The sole issue for determination when the lawsuits came before the NSW Supreme Court was the cause of the fire.

Bundock had lamented at the scene “I think that’s what started the fire” by throwing the sheets on a shelf in the bottom bedroom up against a light.

But when giving testimony she claimed she had carefully “draped [the sheets] over the front and around the sides of the shelf”.

Justice David Hammerschlag was not impressed. “Her denials that she did what she is reported to have done, are untruthful,” he wrote in the 16-page judgment.

But had the sheets been ignited by the heat of the light?

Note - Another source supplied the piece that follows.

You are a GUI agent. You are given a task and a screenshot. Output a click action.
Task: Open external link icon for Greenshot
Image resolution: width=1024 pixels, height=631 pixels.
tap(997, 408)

Bush relied on the testimony of  Phillip Glover – a career firefighter and fire investigator –that the probable origin of the fire was the bedding which had been put so close to the wall light.

On the other hand, Domain’s expert – chartered chemist Peter Jeffrey who held qualifications in forensic science – argued that any conclusion the fire was started by the bedsheets was unsupported by evidence.

He asserted Glover’s conclusion was inconsistent with accepted forensic methodology and was at best, a mere suspicion. The fact that the fire occurred after the bedding was thrown near the light was a mere coincidence – he reasoned – and its cause must be considered “undetermined”.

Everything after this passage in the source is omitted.